--- START OF Exercise data ---

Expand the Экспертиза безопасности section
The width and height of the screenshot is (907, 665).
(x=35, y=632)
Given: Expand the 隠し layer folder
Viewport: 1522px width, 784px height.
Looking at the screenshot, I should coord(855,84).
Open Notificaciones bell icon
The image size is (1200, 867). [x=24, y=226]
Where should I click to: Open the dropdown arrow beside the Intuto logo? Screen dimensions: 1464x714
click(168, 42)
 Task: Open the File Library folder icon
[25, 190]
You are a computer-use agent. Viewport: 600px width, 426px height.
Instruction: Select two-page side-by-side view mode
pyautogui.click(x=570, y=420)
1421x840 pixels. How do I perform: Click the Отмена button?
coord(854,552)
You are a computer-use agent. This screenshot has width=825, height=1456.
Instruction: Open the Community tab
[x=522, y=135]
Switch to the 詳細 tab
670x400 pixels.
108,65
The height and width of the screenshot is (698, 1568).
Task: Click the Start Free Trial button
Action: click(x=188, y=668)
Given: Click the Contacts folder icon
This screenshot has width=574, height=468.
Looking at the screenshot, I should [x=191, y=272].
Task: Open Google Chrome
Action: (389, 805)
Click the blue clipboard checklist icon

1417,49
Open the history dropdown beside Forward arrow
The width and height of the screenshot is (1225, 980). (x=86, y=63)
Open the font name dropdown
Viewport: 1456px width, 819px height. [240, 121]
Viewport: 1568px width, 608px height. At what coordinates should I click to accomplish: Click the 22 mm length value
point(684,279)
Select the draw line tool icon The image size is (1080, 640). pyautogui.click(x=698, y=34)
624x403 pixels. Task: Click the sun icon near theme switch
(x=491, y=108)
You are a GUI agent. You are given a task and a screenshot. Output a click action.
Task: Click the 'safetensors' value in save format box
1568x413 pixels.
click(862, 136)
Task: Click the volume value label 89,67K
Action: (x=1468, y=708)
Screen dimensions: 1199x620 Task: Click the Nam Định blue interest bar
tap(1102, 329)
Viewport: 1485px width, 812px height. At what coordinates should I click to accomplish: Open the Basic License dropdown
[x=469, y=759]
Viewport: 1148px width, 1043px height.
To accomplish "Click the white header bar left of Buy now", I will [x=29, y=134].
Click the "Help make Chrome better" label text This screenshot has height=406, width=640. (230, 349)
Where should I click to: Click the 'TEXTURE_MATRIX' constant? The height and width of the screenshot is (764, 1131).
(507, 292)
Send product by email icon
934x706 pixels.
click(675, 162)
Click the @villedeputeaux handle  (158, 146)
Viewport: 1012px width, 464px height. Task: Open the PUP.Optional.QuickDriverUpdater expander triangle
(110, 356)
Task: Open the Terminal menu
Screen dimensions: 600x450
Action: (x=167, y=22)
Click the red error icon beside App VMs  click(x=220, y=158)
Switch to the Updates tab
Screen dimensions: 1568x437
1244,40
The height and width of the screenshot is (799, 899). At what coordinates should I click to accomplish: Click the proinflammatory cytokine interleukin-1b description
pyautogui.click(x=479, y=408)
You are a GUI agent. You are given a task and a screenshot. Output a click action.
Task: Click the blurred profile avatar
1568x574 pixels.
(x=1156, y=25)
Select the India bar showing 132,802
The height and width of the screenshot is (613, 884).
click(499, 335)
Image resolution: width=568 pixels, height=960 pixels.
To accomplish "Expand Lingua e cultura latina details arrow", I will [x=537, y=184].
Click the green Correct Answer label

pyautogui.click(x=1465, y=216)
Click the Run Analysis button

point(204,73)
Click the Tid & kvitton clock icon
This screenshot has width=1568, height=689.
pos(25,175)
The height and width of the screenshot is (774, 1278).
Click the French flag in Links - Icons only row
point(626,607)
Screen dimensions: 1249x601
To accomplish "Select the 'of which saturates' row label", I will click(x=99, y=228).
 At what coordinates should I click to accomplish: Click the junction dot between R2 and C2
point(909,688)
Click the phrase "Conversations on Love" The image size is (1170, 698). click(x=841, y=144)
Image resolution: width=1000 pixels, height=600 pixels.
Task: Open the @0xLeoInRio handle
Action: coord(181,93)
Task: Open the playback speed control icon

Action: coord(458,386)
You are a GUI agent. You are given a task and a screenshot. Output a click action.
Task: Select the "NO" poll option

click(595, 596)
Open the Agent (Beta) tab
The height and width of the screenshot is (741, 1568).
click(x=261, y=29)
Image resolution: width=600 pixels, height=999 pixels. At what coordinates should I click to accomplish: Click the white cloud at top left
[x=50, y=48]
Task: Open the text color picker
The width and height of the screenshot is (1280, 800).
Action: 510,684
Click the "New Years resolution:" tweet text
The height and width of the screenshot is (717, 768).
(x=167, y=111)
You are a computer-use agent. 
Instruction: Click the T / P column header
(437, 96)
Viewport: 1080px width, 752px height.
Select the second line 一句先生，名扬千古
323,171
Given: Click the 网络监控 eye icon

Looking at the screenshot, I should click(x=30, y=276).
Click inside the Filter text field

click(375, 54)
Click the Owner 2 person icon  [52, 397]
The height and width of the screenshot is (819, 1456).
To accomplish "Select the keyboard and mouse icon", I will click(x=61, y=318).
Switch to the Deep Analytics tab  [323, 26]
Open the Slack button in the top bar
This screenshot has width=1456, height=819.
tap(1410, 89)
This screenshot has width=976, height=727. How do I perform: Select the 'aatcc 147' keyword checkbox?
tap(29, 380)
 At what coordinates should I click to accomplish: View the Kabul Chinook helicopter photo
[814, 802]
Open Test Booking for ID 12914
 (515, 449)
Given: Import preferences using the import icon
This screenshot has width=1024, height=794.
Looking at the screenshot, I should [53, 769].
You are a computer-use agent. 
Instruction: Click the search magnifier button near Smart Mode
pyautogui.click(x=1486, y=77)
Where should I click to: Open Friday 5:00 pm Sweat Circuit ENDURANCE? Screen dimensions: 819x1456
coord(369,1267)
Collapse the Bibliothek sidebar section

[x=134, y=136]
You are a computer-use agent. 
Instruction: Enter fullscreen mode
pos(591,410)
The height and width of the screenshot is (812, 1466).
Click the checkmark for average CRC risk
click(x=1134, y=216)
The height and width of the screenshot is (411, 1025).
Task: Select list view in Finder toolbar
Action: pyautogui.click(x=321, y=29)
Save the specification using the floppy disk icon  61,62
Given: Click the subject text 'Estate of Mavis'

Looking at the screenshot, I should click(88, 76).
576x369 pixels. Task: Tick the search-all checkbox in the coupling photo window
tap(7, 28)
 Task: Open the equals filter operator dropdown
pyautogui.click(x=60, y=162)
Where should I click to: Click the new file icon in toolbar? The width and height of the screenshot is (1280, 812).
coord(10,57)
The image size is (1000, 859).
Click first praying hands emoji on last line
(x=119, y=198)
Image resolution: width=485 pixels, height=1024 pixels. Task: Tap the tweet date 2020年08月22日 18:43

--- END OF Exercise data ---

● **Task prompt**
Reproduce verbatim the stretch of the listing from the line containing "Given: Click the subject" through the end of the listing.

● **Solution to the problem**
Given: Click the subject text 'Estate of Mavis'

Looking at the screenshot, I should click(88, 76).
576x369 pixels. Task: Tick the search-all checkbox in the coupling photo window
tap(7, 28)
 Task: Open the equals filter operator dropdown
pyautogui.click(x=60, y=162)
Where should I click to: Click the new file icon in toolbar? The width and height of the screenshot is (1280, 812).
coord(10,57)
The image size is (1000, 859).
Click first praying hands emoji on last line
(x=119, y=198)
Image resolution: width=485 pixels, height=1024 pixels. Task: Tap the tweet date 2020年08月22日 18:43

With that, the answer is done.